WHAT TO PRODUCE: If a record holds a picture, please leave the picture out and copy the rest of the record exactly.

[Collected data entries]
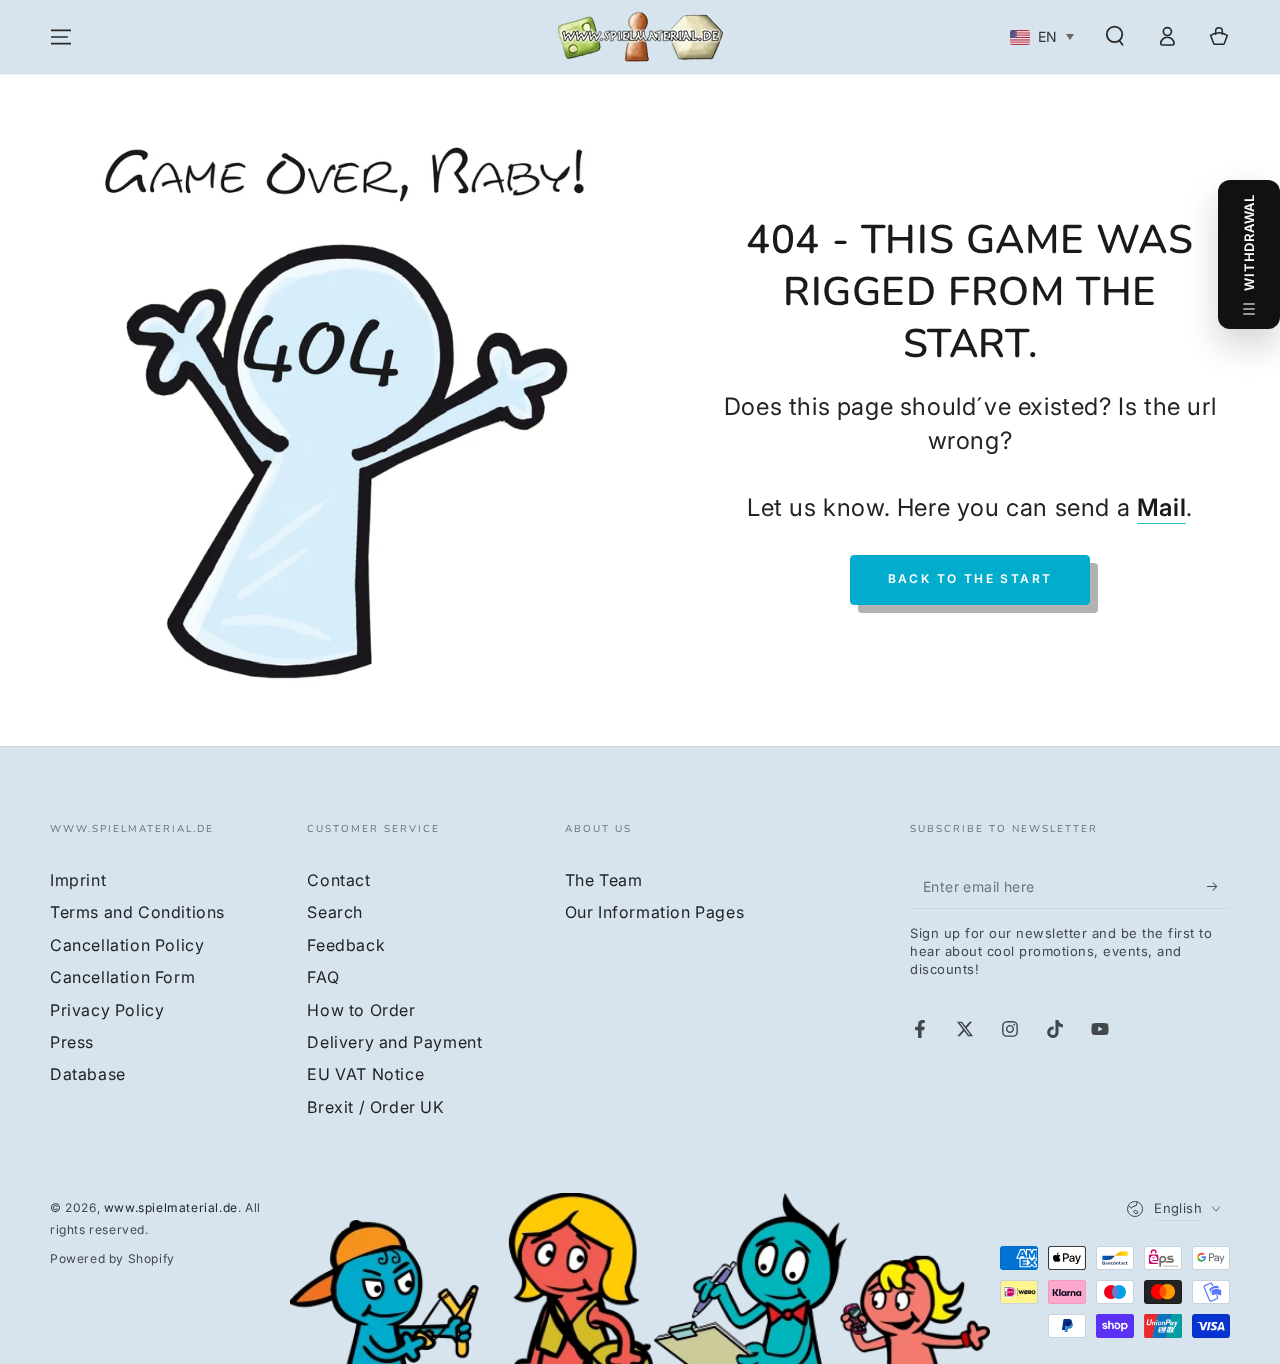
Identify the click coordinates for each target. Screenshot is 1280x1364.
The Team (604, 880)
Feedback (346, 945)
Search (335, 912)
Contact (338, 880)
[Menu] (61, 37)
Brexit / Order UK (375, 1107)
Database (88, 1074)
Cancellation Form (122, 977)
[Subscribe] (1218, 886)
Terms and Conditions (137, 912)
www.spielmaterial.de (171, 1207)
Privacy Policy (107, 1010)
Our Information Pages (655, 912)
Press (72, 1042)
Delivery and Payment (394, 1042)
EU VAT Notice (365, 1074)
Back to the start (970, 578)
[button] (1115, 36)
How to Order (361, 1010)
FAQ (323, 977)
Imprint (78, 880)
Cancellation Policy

ANSWER AREA:
Identify the click coordinates for each target. Screenshot is 1280x1364.
The Team (604, 880)
Feedback (346, 945)
Search (335, 912)
Contact (338, 880)
[Menu] (61, 37)
Brexit / Order UK (375, 1107)
Database (88, 1074)
Cancellation Form (122, 977)
[Subscribe] (1218, 886)
Terms and Conditions (137, 912)
www.spielmaterial.de (171, 1207)
Privacy Policy (107, 1010)
Our Information Pages (655, 912)
Press (72, 1042)
Delivery and Payment (394, 1042)
EU VAT Notice (365, 1074)
Back to the start (970, 578)
[button] (1115, 36)
How to Order (361, 1010)
FAQ (323, 977)
Imprint (78, 880)
Cancellation Policy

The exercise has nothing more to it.